Displaced Labral Anchor – An Unusual Cause of Hip Pain with Arthroscopic Correlation
The use of hip arthroscopy has significantly increased over the past two decades and can be considered the treatment of choice in the management of labral tears. Labral repairs are performed to decrease the risk of long-term joint degeneration. The risks of arthroscopy include deep vein thrombosis, neurovascular injury, and chondral damage.[1,2] Recurrent pain post-arthroscopy can be due to a number of causes including recurrent labral tears, progressive chondral damage, and post-operative adhesions.[3,4] Magnetic resonance (MR) is the modality of choice in the evaluation of symptomatic patients post-arthroscopy. We describe the MR imaging appearances of detached anchor resulting in recurrent pain, which was managed arthroscopically, and believe this to be the first reported case in literature with MR and arthroscopic correlation.
A 30-year-old fit and well female underwent arthroscopic labral repair, cartilage stabilization, and CAM debridement of the right hip for a symptomatic labral tear [Figure 1]. The labral repair was performed using SpeedLock Hip Knotless Fixation (Smith and Nephew) and Ultrabraid suture (Smith and Nephew). The initial treatment response was good, with near- total resolution of symptoms for 16 months. Subsequently, she noticed a sudden increase in symptoms with recurrence of groin pain. There was no history of trauma, but she had performed unaccustomed strenuous activities in the few weeks before symptom onset. A repeat MR was performed which revealed a loose body lying within the superolateral aspect of the right hip joint [Figure 2]. The loose body showed as a uniform low signal on all sequences with susceptibility artifact. The size and shape indicated this likely to be a detached anchor. Following discussion at our young adult hip multidisciplinary meeting, she underwent revision hip arthroscopy. During this, the anterior anchor was found to be well embedded in the acetabulum; however, the posterior anchor had pulled out and was within the hip joint and was removed. Due to the degenerate nature of the labrum, the patient underwent a labral debridement [Figure 3].
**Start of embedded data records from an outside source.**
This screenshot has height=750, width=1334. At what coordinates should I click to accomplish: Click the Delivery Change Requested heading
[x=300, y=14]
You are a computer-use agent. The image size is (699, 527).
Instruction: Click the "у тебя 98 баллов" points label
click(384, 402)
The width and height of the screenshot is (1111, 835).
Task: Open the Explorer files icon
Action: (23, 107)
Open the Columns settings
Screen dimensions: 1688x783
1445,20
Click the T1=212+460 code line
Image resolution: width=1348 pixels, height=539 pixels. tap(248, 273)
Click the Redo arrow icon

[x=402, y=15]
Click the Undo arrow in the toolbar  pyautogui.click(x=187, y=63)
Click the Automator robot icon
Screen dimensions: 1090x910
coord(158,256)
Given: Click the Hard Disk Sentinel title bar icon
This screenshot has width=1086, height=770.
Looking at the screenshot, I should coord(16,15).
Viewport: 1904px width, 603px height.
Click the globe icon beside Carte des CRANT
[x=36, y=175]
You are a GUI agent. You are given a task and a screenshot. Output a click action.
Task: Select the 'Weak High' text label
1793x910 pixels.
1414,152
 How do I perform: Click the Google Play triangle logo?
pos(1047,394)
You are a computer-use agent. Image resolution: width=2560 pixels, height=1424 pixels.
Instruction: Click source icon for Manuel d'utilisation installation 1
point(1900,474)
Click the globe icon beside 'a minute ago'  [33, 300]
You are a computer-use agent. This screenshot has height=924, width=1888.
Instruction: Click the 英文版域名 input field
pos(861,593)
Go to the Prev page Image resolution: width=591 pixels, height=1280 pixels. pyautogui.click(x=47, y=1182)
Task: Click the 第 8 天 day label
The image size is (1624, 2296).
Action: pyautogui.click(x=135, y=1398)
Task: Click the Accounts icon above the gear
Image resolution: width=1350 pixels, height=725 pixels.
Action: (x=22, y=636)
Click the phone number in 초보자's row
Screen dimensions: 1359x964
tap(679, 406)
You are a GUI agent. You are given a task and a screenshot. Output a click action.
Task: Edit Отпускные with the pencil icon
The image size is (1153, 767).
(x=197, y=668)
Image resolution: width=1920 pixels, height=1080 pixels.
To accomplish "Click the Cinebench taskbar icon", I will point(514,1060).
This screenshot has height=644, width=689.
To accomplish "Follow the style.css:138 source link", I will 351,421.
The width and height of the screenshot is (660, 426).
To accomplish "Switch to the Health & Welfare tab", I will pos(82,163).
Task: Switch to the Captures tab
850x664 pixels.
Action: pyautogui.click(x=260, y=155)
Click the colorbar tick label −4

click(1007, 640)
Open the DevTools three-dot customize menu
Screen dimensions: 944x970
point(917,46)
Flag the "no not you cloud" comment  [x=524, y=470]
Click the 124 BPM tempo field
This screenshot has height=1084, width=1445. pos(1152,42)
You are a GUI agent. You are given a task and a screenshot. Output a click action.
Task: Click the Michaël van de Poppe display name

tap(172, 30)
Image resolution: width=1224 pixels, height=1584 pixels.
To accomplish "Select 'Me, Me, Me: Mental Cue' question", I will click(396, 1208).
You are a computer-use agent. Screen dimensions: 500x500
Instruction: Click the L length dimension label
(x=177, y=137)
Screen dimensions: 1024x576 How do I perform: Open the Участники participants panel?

The labrum provides stability to the hip by increasing the volume and depth.
Labral tears can be due to trauma, femoroacetabular impingement, dysplasia, or degeneration. These typically present with groin pain with occasional clicking and locking. High-resolution MR or MR arthrography is used to evaluate the labrum preoperatively. Labral tears can be managed non-operatively or by arthroscopic repair or debridement [Figures 4 and 5]. Hip arthroscopy was introduced in 1931 and there has been 4-fold increase in hip arthroscopies over the past two decades.[7,8] Improvement of symptoms can be expected in almost 90% of patients. The complication rate of hip arthroscopy is 1.4–2.5% which include neurovascular injury, chondral damage, and deep vein thrombosis.[2,9]
Failure of anchors in hip arthroscopy is not a rare occurrence, but only few reports exist in literature. Byrd et al. reported a 1.6% incidence of failure due to pull out in a series of 2007 all- suture anchors. The type of anchor in this series is different to the one reported here. A biomechanical study showed that all knotless suture anchors can fail under a single axial load, but every anchor system is performing differently in terms of biomechanical parameters such as stiffness, displacement, or maximum load.
The sutures and anchors can be radiolucent or radio- opaque depending on the material of composition. In this case, they are radiolucent and hence the position cannot be identified on radiographs. The location and position can be readily appreciated on CT or MR. On MR, the anchor appears as low signal on all sequences. The anchors should be positioned deep to the subchondral bone and protrusion can result in chondral damage, mechanical irritation, and subsequent pain. In symptomatic patient following hip arthroscopy, MR imaging is the modality of choice. The site of surgery needs to be evaluated and anchor position should be carefully assessed. In this case, we describe the displacement of the anchor, effectively acting as a loose body in the hip joint.
It should be recognized that more subtle anchor displacement where they have backed out of the optimum position can be extremely challenging to evaluate on MR. Indeed, this may only be identified during direct visualization at arthroscopy.
We describe an rare cause of postoperative hip pain due to displaced anchor. One should assess the position of the anchors while evaluating MR of postoperative hip.